Best Practices from Enterprise Rollouts

  • Keep RP ID stable. Changing domains later is a migration headache.
  • Make “Add another passkey” a first‑session task. Push users to register a second device to reduce support tickets.
  • Instrument everything. Log registration starts/completions, failure reasons, and authenticator types. Treat passkey conversion like a funnel.
  • Prefer attestation: "none" unless you have a strict hardware security requirement—attestation adds complexity and PII considerations.
  • Offer clear fallback paths. Passkeys should be primary, not only. Keep a secure, rate‑limited recovery channel.
  • Guard challenges. One‑time use, short TTL, tie to IP/user agent as appropriate, and invalidate on success or timeout.
  • Session security still matters. Passkeys kill passwords, not session hijacking. Use HttpOnly, Secure, SameSite cookies, rotating tokens, CSRF protection where needed.
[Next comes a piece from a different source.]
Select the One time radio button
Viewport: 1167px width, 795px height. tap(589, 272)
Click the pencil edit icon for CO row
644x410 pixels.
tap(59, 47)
Rollout Strategy That Works

  1. Phase 0 – Internal: Ship to employees on a staging domain; gather device matrix issues.
  2. Phase 1 – Opt‑in: Show “Try passkeys” CTA after successful password login. Track adoption.
  3. Phase 2 – Nudge: Present passkeys as recommended for high‑risk cohorts (admins, power users).
  4. Phase 3 – Default: New accounts register a passkey during onboarding; passwords remain as backup.
  5. Phase 4 – Password‑optional: Offer passkey‑only for orgs that opt in and have backup policies in place.

Key Takeaways

  • Passkeys slash phishing risk and support burden while speeding up sign‑ins.
  • Plan for scale: payload sizes, DB shape, warm paths, and strict rate limits.
  • Ship hybrid first: coexist with current auth; let users upgrade in‑flow.
  • Design the UX: clear copy, progressive options, and self‑service recovery.
  • Instrument the funnel and iterate—treat auth like a product.